Anheuser-Busch InBev isn’t far behind. It keeps adding new versions of its Shock Top line of wheat beers - on pace to sell 800,000 barrels this year - and in March 2011, it bought control of Chicago craft brewer Goose Island. Now, it’s taking the brew national, with hopes of selling 1million barrels by 2015.

Last week, Anheuser-Busch InBev put one of its veteran executives in charge of Goose Island, while naming the brewery’s founder, John Hall, to anewly formed Craft Advisory Board.

It’s a smart strategy for the big guys and a pretty simple one, said beer-industry consultant Bump Williams. “They’re just trying to give beer-drinkers what they want,” Williams said.

But for the booming ranks of independents, the influx of national brewers is a mixed blessing.

On one hand, the marketing muscle that industry giants wield can help draw more beerdrinkers to more adventurous, alternative brews.

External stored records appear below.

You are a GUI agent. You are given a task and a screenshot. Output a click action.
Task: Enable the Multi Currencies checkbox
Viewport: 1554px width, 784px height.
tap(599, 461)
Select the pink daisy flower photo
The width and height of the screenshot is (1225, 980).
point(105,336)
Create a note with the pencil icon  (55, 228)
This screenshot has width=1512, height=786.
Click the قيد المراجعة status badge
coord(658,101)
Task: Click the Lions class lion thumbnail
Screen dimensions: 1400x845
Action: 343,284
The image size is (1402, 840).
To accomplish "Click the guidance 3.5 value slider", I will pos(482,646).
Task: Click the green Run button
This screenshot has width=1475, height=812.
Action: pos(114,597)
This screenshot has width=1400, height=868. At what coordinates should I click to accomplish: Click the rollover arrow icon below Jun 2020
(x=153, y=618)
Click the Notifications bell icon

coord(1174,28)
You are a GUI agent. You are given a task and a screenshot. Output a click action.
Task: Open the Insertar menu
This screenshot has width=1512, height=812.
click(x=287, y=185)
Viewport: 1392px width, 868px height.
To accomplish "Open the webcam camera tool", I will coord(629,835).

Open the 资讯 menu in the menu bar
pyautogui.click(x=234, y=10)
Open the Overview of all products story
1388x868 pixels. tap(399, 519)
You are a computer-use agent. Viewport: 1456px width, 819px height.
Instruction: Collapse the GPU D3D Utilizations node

After all, craft beer is still a fairly niche product -- all 2,100 craft brewers combined sold just one-eighth as much beer last year in the U.S. as Anheuser-Busch.

On the other hand, some worry that the big guys could muscle smaller brewers off the shelf, so that the only craft beers consumers see are the ones brewed by the corporate behemoths.

The trick for smaller brewers, said Jim Gorczyca, owner of O’Fallon Brewery, is to make sure that consumers know who is who. “I think the craft customer is a pretty savvy beer drinker,” he said. “For them, authenticity is very important.”

Of course, Goose Island, Leinenkugel and Henry Weinhard’s have authentic roots, too. All three got their start as regional independents, and that’s how many customers still see them. They retain their own breweries - even if most Goose Island beer is now brewed at AB’s giant plant in Baldwinsville, N.Y. - and their founders are still involved in running the brands. There’s little outward sign of change. The words “Anheuser-Busch” appear nowhereon Goose Island’s bottles or packaging.

“The multinationals are doing the best to blur the lines between their non-light-lager products and the ones that come from independents,” said Dan Kopman, co-founderof Schlafly parent The St. Louis Brewery.

Even more important than image are the mechanisms of getting beer to market. The nation’s complex network of beer wholesalers evolved over decades to serve the nation’s brewing giants, and today virtually all of the 3,300 distributors in the U.S. have a perpetual contract with either Anheuser-Busch or MillerCoors.

That network, plus their enormous marketing budgets, means the big guys can make almost any beer huge and crowd out competitors, said Paul Gatza, president of the craft-beer trade group the Brewers Association.

“They have a lot of muscle at distribution,” he said. “When they decide they want to get a product on the shelf, they can pull some levers and make that happen.”

Craft brewers have ridden the coattails of that system. Many sell their products through Anheuser-Busch InBev or MillerCoors distributors, benefiting from an infrastructure built to support national brewers without having to build it themselves. Those wholesalers help small labels get on store shelves and in tap handles, and people all over the industry point out that beer consumers have never enjoyed a wider array of choices.